Saturday morning began with a Premier! At 9am sharpish we, the proud parents, assembled in the screening room at the NYFA, having first walked the red carpet assailed by paparazzi. Or taken the lift to the fifth floor anyway.
As it was his weekend off, and as his parents have had every day off so far, he chose what we did next and what we did next was the La Brea Tar Pits and LA Museum of Contemporary Art! At the museum we had a specific piece in mind: “Metropolis 2” by Chris Burdin.
I could say lots more about the many and varied things we saw but what really sticks in my mind were the wonderful Netsuke displays – tiny Japanese carvings used to cinch up a kimono (that may not be quite right but its close enough). Here are a few.
Pleasingly it has not respected the ornamental lawns around the visitor centre and black railings have been hastily erected around various bits of lawn now covered with sticky black asphalt blurted up from the depths.
There is a large pond too – the remains of an old gravel pit – which bubbles with methane and has large puddles of asphalt floating about in it.

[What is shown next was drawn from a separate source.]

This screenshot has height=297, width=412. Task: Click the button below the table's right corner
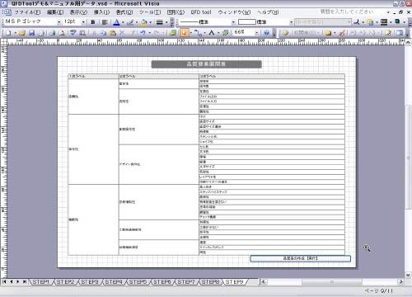tap(300, 258)
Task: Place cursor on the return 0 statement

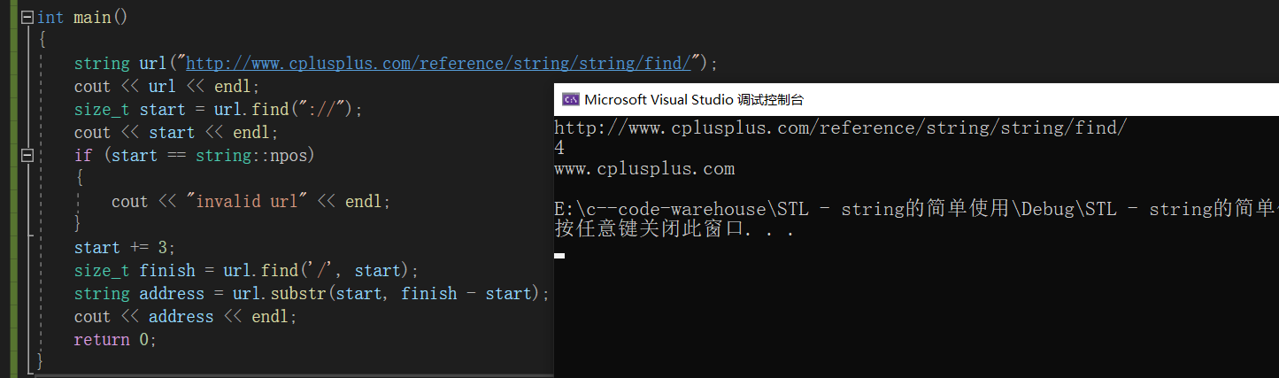Action: click(115, 340)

It also has an arresting diorama of a mummy mammoth stuck in the tar while a baby mammoth trumpets pitifully (one assumes) from the bank. The daddy mammoth looks on stoically. Actually he looks far too stoic to my mind, bordering on the quietly pleased in fact. There’s a bigger story there…

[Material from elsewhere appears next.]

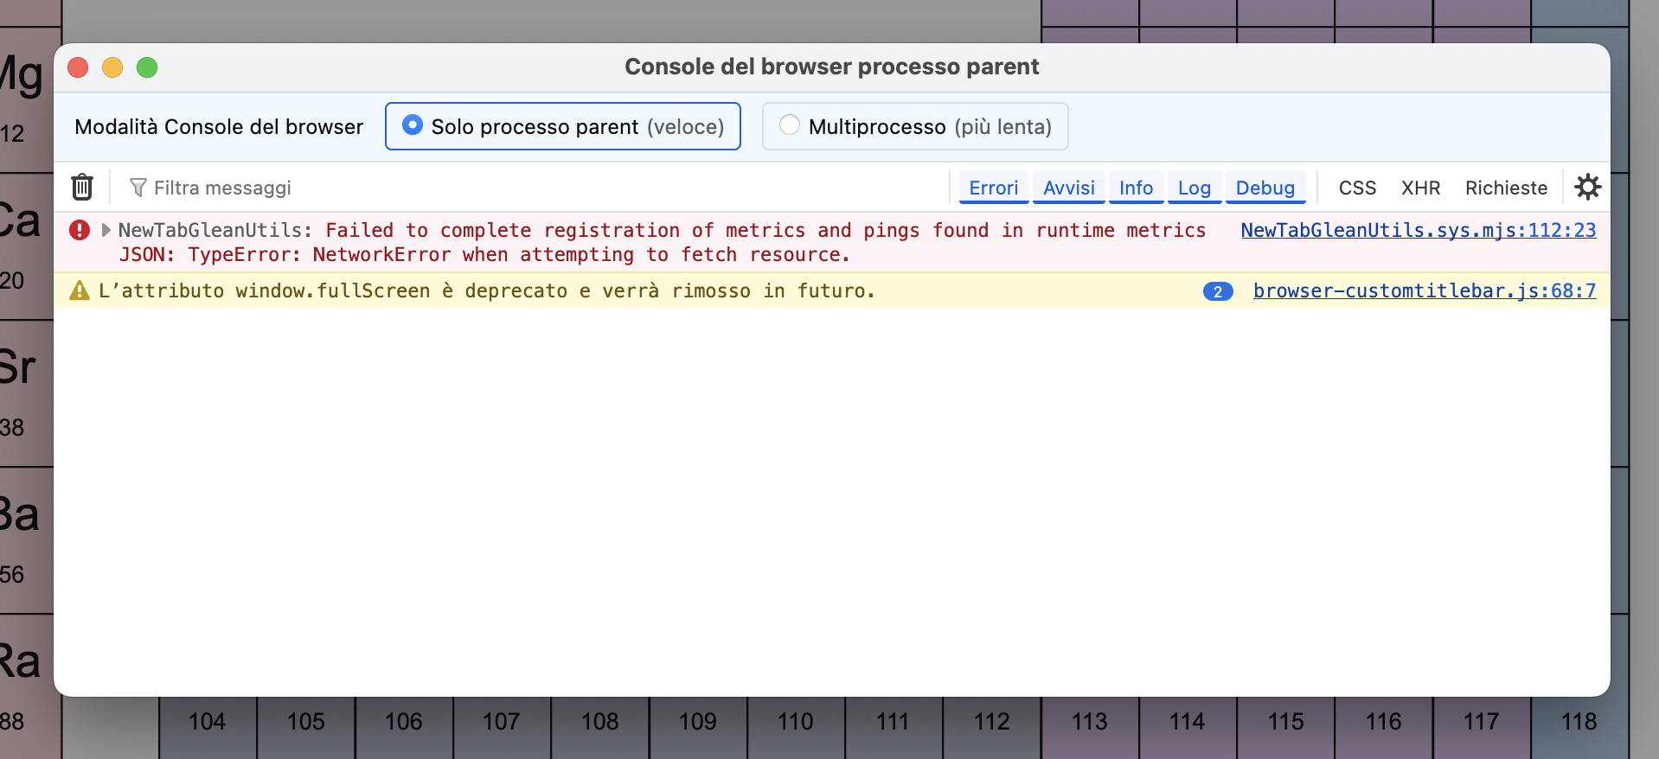
Task: Click the repeat count badge showing 2
Action: [x=1217, y=291]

It is apparently the most prolific source of fossils of any tar pit anywhere. Five million and counting. We checked out one of the pits they are excavating and it looked like fairly grim work; stuck in a hole in the baking heat trying to dig out bones while glue-like tar constantly seeps up to the surface.
True to form if Saturday was culture, Sunday was sweat. We drove to Santa Monica and rented bikes from a cheery Dutchman who lent so many bikes to hiis neighbours that he decided to make it a full time business. There is a cycle path that goes 22 miles along the coast and we did, ooh several; from Santa Monica down almost as far as Manhattan Beach and back along a curving beach path full of cyclists, rollerbladers, skateborders, reclining bikers and dim pedestrians unable to read the “bikes only” signs all over the tarmac.
It was a bit of a slalom at times but great fun and Tom was in his element. On the way back we stopped at the skate park and watched some cool boarders performing for the crowd while pretending we weren’t there, A couple were seriously good…
Tom eventually scampered off down the beach and plunged into the sea; going further out than seemed wise and getting hurled around by the waves in the late afternoon sunshine. He came back saying he had been thrown upside down THREE TIMES and was cross when I laughed at his indignant outrage. We ended up at Santa Monica pier of course on the Pacific Rollercoaster that Tom had been coveting a ride on since we set off.